Pygmalion Effect in Vision: Image-to-Clay Translation for Reflective Geometry Reconstruction
Gayoung Lee, Junho Kim, Jin-Hwa Kim, Junmo Kim
TL;DR
This work tackles the difficulty of recovering 3D geometry from scenes with strong view-dependent reflections. It introduces the Pygmalion Effect in Vision, a dual-branch framework that combines a BRDF-based reflective branch with a clay-guided branch that uses image-to-clay translations to produce reflection-free supervision for geometry learning. A key contribution is the clay-guided reflective Gaussian splatting, where a per-Gaussian clay color and a clay-rendering loss guide stable normal estimation and geometry while the BRDF branch handles appearance; training employs a staged schedule that emphasizes clay supervision early and RGB supervision later. Experiments on synthetic and real datasets show consistent gains in mesh quality and reconstruction stability, demonstrating that translating radiance into neutral clay renders can yield a strong inductive bias for reflective object geometry learning and practical improvements for downstream tasks like relighting and editing.
Abstract
Understanding reflection remains a long-standing challenge in 3D reconstruction due to the entanglement of appearance and geometry under view-dependent reflections.

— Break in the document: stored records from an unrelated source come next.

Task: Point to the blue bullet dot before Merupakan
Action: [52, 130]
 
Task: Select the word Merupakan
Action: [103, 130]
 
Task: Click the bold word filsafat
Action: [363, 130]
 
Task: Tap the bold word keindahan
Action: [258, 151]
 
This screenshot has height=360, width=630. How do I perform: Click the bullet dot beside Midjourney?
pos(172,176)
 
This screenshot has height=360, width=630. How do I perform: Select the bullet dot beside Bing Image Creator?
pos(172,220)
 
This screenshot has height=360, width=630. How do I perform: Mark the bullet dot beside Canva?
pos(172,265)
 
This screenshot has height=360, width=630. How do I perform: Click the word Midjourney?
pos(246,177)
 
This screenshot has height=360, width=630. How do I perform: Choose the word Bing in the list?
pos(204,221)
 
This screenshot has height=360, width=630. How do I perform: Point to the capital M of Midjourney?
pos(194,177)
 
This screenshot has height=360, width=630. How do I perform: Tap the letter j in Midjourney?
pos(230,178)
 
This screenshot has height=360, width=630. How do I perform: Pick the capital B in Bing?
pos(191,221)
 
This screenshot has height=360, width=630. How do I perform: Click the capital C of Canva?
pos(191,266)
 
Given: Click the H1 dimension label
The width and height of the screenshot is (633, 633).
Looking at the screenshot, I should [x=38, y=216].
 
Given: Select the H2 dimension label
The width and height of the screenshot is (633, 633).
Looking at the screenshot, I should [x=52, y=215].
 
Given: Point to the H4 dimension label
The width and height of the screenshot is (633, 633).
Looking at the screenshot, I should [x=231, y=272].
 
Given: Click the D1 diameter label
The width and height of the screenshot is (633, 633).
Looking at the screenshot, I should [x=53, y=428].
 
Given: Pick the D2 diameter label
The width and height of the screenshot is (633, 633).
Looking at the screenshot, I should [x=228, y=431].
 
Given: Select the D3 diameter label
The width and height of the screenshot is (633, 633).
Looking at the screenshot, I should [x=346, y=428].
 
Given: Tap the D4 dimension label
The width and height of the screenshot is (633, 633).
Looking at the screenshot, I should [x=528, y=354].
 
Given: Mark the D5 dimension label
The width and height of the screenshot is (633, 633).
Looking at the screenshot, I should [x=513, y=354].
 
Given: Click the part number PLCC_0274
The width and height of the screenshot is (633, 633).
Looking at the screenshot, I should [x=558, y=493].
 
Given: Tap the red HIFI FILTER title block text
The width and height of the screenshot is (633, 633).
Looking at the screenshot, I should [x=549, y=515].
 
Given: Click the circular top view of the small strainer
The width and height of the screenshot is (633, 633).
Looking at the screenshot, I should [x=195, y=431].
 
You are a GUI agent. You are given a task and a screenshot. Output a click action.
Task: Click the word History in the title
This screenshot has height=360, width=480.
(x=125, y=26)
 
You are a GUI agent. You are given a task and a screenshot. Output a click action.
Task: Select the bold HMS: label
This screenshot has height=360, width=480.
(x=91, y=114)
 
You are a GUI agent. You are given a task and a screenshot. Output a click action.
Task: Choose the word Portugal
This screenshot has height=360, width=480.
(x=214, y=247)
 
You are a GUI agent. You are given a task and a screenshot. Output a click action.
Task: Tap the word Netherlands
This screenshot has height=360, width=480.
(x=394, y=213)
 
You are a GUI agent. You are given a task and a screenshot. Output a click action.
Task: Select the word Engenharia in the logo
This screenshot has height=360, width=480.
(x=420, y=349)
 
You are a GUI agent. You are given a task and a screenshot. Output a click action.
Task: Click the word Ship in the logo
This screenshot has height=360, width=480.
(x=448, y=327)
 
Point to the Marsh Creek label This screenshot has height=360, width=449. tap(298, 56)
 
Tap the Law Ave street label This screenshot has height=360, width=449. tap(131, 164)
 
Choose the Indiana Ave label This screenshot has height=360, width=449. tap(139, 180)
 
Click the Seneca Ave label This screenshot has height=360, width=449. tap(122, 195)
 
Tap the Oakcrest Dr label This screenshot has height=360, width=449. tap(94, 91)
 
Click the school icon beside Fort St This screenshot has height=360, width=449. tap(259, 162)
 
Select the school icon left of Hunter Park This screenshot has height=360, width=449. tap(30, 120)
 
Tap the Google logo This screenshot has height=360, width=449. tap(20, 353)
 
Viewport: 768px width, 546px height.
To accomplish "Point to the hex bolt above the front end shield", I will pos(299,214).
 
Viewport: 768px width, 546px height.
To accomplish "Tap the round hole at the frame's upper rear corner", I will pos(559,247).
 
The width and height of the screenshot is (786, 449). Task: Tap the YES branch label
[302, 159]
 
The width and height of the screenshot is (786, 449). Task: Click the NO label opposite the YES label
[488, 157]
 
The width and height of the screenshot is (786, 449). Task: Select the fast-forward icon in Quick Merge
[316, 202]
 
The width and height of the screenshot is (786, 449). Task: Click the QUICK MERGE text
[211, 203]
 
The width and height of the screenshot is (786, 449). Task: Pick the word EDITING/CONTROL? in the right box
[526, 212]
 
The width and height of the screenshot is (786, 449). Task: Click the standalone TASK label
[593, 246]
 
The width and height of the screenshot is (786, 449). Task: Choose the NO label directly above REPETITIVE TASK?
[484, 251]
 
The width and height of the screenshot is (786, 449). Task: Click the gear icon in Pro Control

In this work, we present the Pygmalion Effect in Vision, a novel framework that metaphorically "sculpts" reflective objects into clay-like forms through image-to-clay translation. Inspired by the myth of Pygmalion, our method learns to suppress specular cues while preserving intrinsic geometric consistency, enabling robust reconstruction from multi-view images containing complex reflections. Specifically, we introduce a dual-branch network in which a BRDF-based reflective branch is complemented by a clay-guided branch that stabilizes geometry and refines surface normals. The two branches are trained jointly using the synthesized clay-like images, which provide a neutral, reflection-free supervision signal that complements the reflective views. Experiments on both synthetic and real datasets demonstrate substantial improvement in normal accuracy and mesh completeness over existing reflection-handling methods. Beyond technical gains, our framework reveals that seeing by unshining, translating radiance into neutrality, can serve as a powerful inductive bias for reflective object geometry learning.